Let me explain one thing quickly re your config issue. I use many FS9.cfg files that all reside in the root folder of FS2004. Each FS9.cfg file has a different name depending upon what aircraft I'll fly etc. This switch /CFG:NORMAL-fs9 for me, tells FS2004 to use my FS9.cfg file called "NORMAL-FS9.cfg" which is located in the root folder of FS2004. If you used /CFG:NORMAL-fs9 in your batch, you just told FS2004 to create a new FS9.cfg file called "NORMAL-FS9.cfg". I suspect if you look in your FS2004 root folder, you'll now have a "NORMAL-FS9.cfg" file which will contain default settings. If you wanted to, you could copy and paste your original FS9.cfg file into the "NORMAL-FS9.cfg" and use it. Neumanix was correct in saying to discard the /CFG:NORMAL-fs9 section. Sorry for the confusion on that.

RJ

True very true. FS9 is a single core program. Affinity mask won't make a difference. However there was a program wrote about a year or so ago for Intel and AMD cpu's to run on multi core systems. It was called auto cpu affinity for FS 2004. It had to be started before FS9 was started, and it would allocate the process across all 4 processors.

 

it was "fs_affinity_v2_267238.zip" available at AVSIM library.

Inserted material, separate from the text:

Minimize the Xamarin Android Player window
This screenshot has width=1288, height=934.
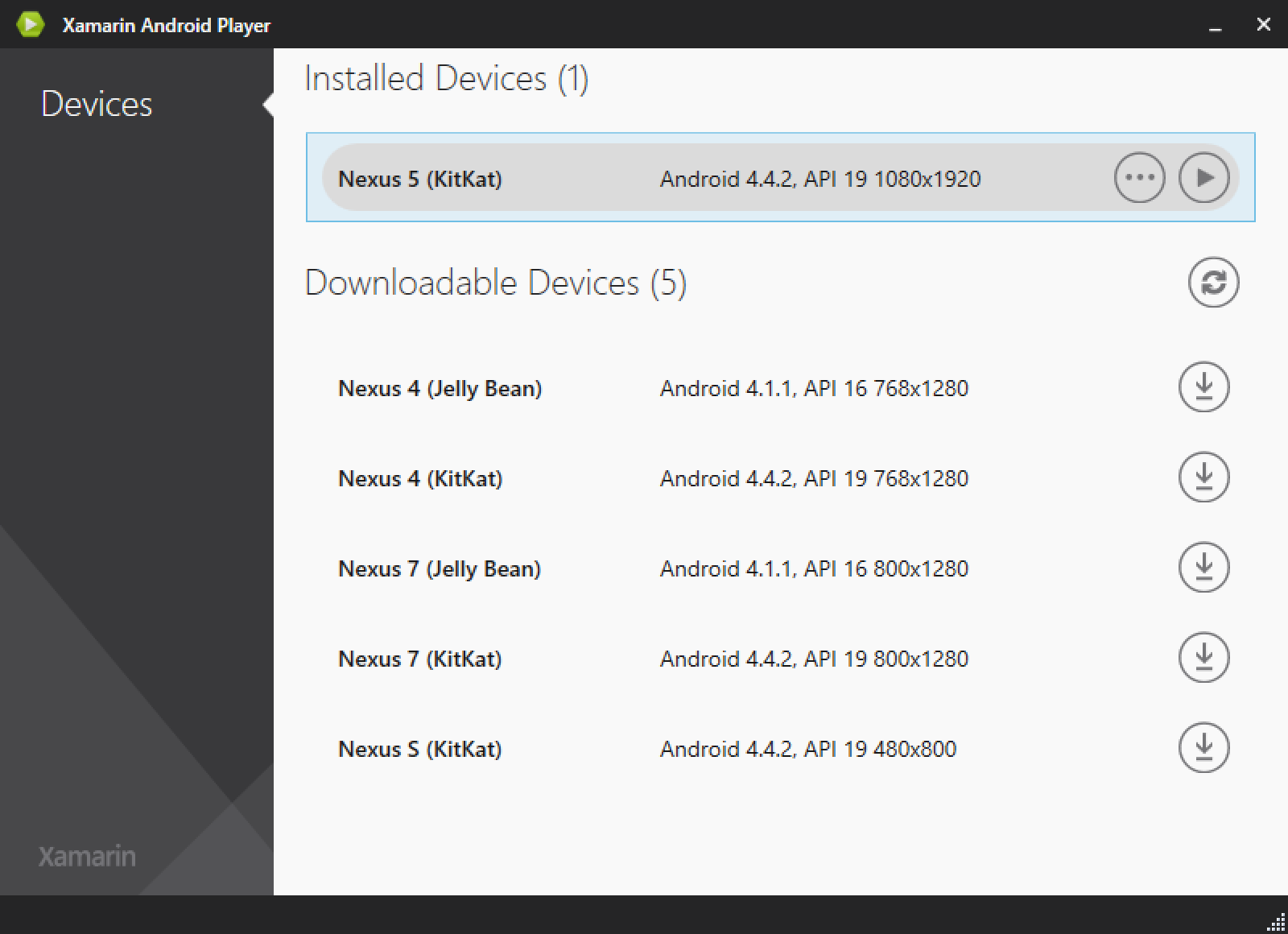[1215, 26]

I dont know how it works, but it avoids long 100 percent use of one cpu and keeps it cooler!

Hi,

 

if I remember correct, this tool made my FS slightly slower. However, when running FS2004, I never experienced such "asymetric" usage of my two cores as shown in the screenshots within the named archive.

 

Regards,

Harald

   Harald Geyer
   Gründer der Messerschmitt Freunde Dresden v. V.

lYI9iQV.jpg

here are my pics:

 

 

 

 

 

 

 

 

 

Edited by firehawk44
Photo deleted; Both exceed 1600W and 400KB limits. Both photos over 900KB

  • Author

I only gave up on this because for some annoying reason, whatever value I enter for 'xx' to set the affinity, it always results in just Cores 1,2,3 &4 working. Cores 0,5,6&7 always remain unchecked in the set affinity box. What I was after was to get FS9 working either on just Core 2 (or 4, or 6), or preferably, so that no single core is running at 100% whilst the others are basically idle, on 2 and 4 and 6.

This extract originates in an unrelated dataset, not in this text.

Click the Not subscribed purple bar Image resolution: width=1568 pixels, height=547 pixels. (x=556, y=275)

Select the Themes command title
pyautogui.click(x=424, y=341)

I am not sure why people keep saying that FS9 will only run on one core despite all the evidence to the contrary. I assume they get their information/disinformation from the internet, just repeating what 'gurus' have said elsewhere. Are there any Intel or AMD CPU engineers posting here, or is it just 'internet hearsay'? (Yes, "sad": thanks for your 'helpful' contribution to the discussion, kdfw_). The tired old forums game of a few people trying to make everyone else look misinformed in comparison to them.. :Yawn:

 

FS9 was designed to run on one core, OK, but irrespective of performance issues, when you set the CPU affinity so that FS9 runs on more than one processor, the fact that, instead of now Core0 being at 100% most of the time, you see FS9 now working across more than one core in the Task Manager performance tab (and any other CPU usage monitor you may care to try) shows that it does run on multiple cores if you set it up that way. Maybe it wasn't supposed to run on more than one core and maybe it's not a good idea - but it clearly can do so.

As I said, I was really interested in experimenting with this since when running FS9 my i7-950 runs with Core0 at 100% and the other cores hardly used. Importantly, the temperatures of cores 2-7 are consistently some 15 degrees lower than the hard working Cores 0 (and 1), so spreading the load must make sense from a hardware point of view.

If I could get FS9 working on cores 2, 4 & 6, or maybe just two of those cores, I'd go for it, at least as an experiment, but no setting I make in the batch file enables this. With eight cores showing, how can I set this up?